The SciPy library also has a function scipy.linalg.eigh, similar to NumPy’s but often more efficient, especially for larger matrices. It is recommended when working with larger Hermitian or real symmetric matrices.

Here’s an example:

from scipy.linalg import eigh
import numpy as np

# Define a symmetric matrix
A = np.array([[2, 1], [1, 2]])

# Compute the eigenvalues and eigenvectors
eigenvalues, eigenvectors = eigh(A)

print("Eigenvalues:", eigenvalues)
print("Eigenvectors:\n", eigenvectors)

The output will be:

Eigenvalues: [1. 3.]
Eigenvectors:
 [[-0.70710678  0.70710678]
  [ 0.70710678  0.70710678]]

After importing the necessary functions from SciPy and NumPy, the same 2×2 symmetric matrix is defined. The eigh function from SciPy is then utilized to obtain the eigenvalues and eigenvectors. The results are identical to the NumPy approach but can be faster for larger matrices.

Method 4: Using SymPy for Symbolic Computation

SymPy can be used for symbolic mathematics in Python, including finding the eigenvalues symbolically. This method is useful for complex matrices where precision is crucial, or if an exact symbolic answer is required.

Here’s an example:

from sympy import Matrix

# Define a symmetric matrix symbolically
A = Matrix([[2, 1], [1, 2]])

# Compute the eigenvalues
eigenvalues = A.eigenvals()

print("Eigenvalues:", eigenvalues)

The output will be:

Eigenvalues: {3: 1, 1: 1}

Using SymPy’s Matrix class, we define the same matrix symbolically. The eigenvals method then provides a dictionary of eigenvalues and their multiplicities. SymPy offers exact arithmetic and manipulations, which can be critical for certain applications.

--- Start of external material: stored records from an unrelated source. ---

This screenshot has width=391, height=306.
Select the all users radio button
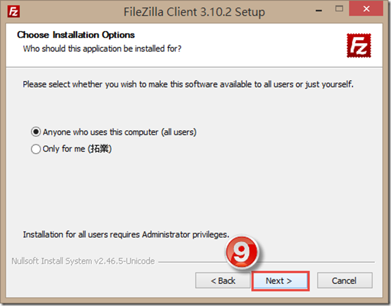(36, 132)
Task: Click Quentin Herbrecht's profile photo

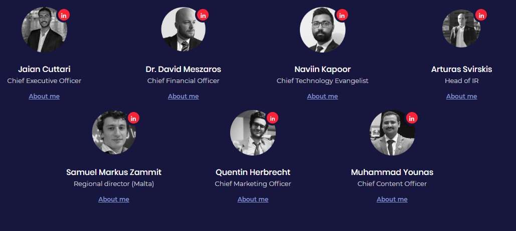Action: pos(253,133)
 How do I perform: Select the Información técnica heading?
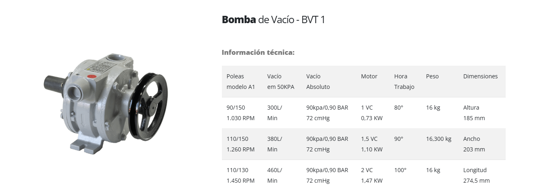[258, 52]
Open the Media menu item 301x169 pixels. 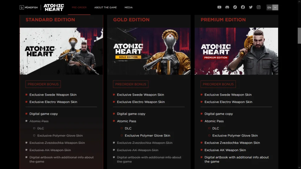tap(128, 7)
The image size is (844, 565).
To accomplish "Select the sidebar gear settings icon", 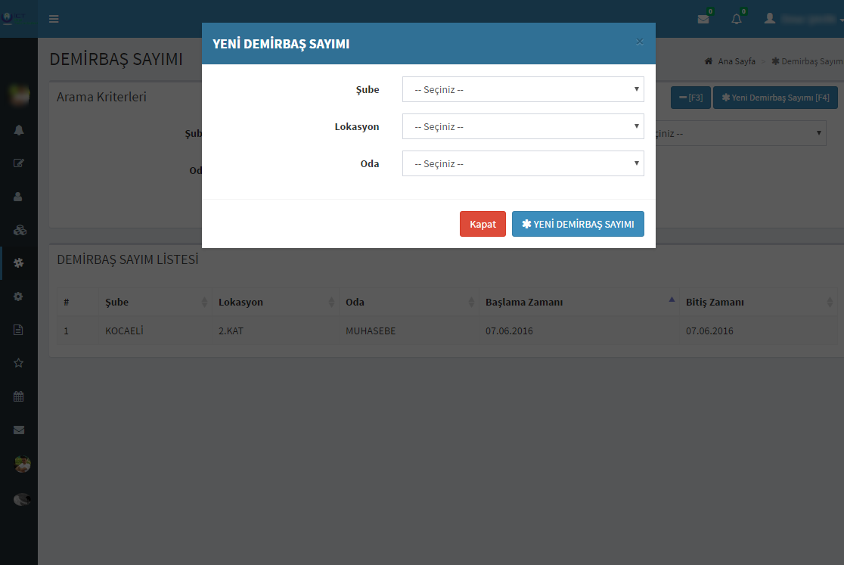I will tap(19, 296).
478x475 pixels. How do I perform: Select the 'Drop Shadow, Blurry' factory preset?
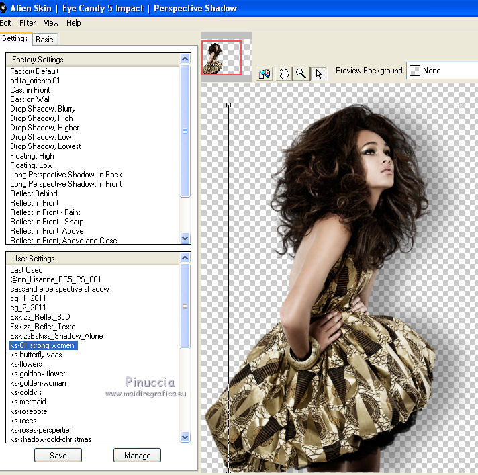pos(43,109)

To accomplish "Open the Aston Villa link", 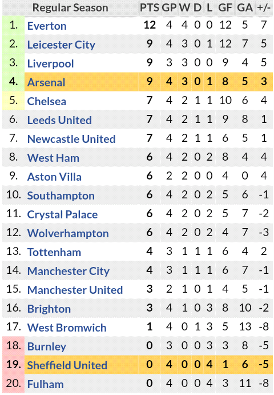I will coord(54,177).
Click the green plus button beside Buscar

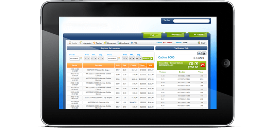tap(152, 58)
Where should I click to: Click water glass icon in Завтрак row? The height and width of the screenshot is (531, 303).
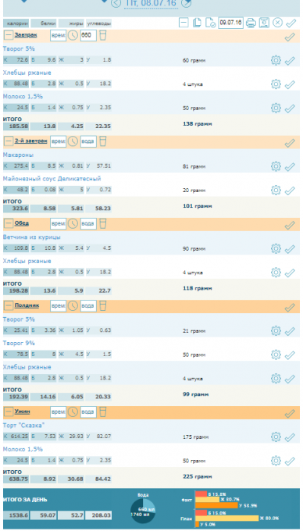[103, 36]
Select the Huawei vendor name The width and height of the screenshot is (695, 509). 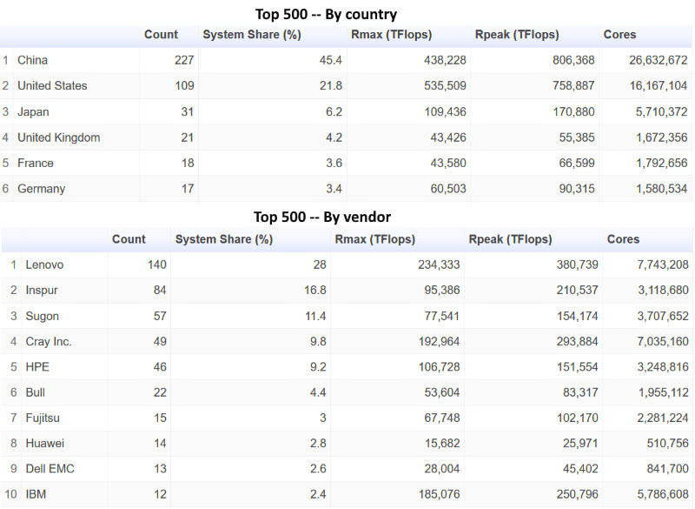pyautogui.click(x=45, y=444)
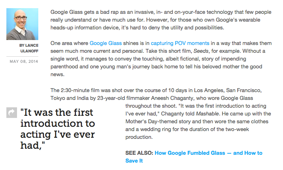Open Lance Ulanoff's author photo
This screenshot has height=170, width=283.
[x=22, y=24]
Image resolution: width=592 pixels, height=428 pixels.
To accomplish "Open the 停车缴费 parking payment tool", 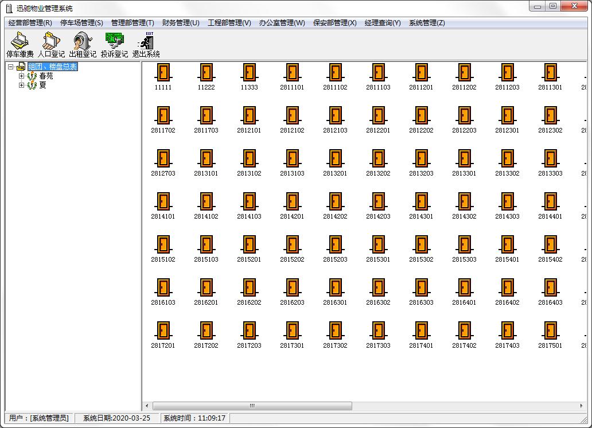I will pyautogui.click(x=20, y=45).
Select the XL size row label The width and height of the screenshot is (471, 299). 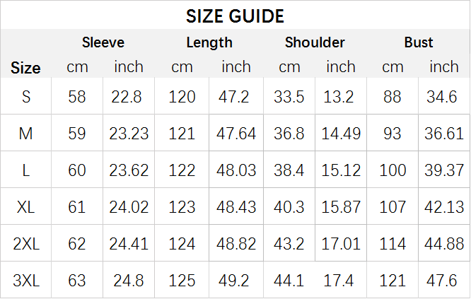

Bonus One-Liner Method 5: Lambda Function with NumPy

A quick one-liner in Python using NumPy involves defining a lambda function to encapsulate the process, making it easy to compute eigenvalues for any given matrix with minimal code.

Here’s an example:

eig = lambda A: np.linalg.eigh(A)[0]

# Define a symmetric matrix
A = np.array([[2, 1], [1, 2]])

# Use the lambda function to get the eigenvalues
print("Eigenvalues:", eig(A))

The output will be:

Eigenvalues: [1. 3.]

The one-liner defines a lambda function eig which takes a matrix A, applies the NumPy function np.linalg.eigh, and retrieves only the eigenvalues by indexing [0]. This simplifies the process of getting eigenvalues for quick calculations.

Summary/Discussion

  • Method 1: NumPy’s numpy.linalg.eigh. Optimal for Hermitian or symmetric matrices. Ensures ascending order of eigenvalues. Less suited for non-symmetric or non-Hermitian matrices.
  • Method 2: NumPy’s numpy.linalg.eig. General method for all kinds of matrices. Slightly less efficient for symmetric or Hermitian matrices compared to numpy.linalg.eigh.
  • Method 3: SciPy’s scipy.linalg.eigh. Similar to NumPy’s equivalent but often faster for larger matrices. Best suited for larger matrices due to its efficiency.
  • Method 4: SymPy. Provides exact symbolic results. Very useful for theoretical analysis. Not as fast as numerical methods for larger, complex matrices.
  • Bonus Method 5: Lambda Function with NumPy. Convenient and quick for small tasks. Not as explicit as other methods, thus can be less readable.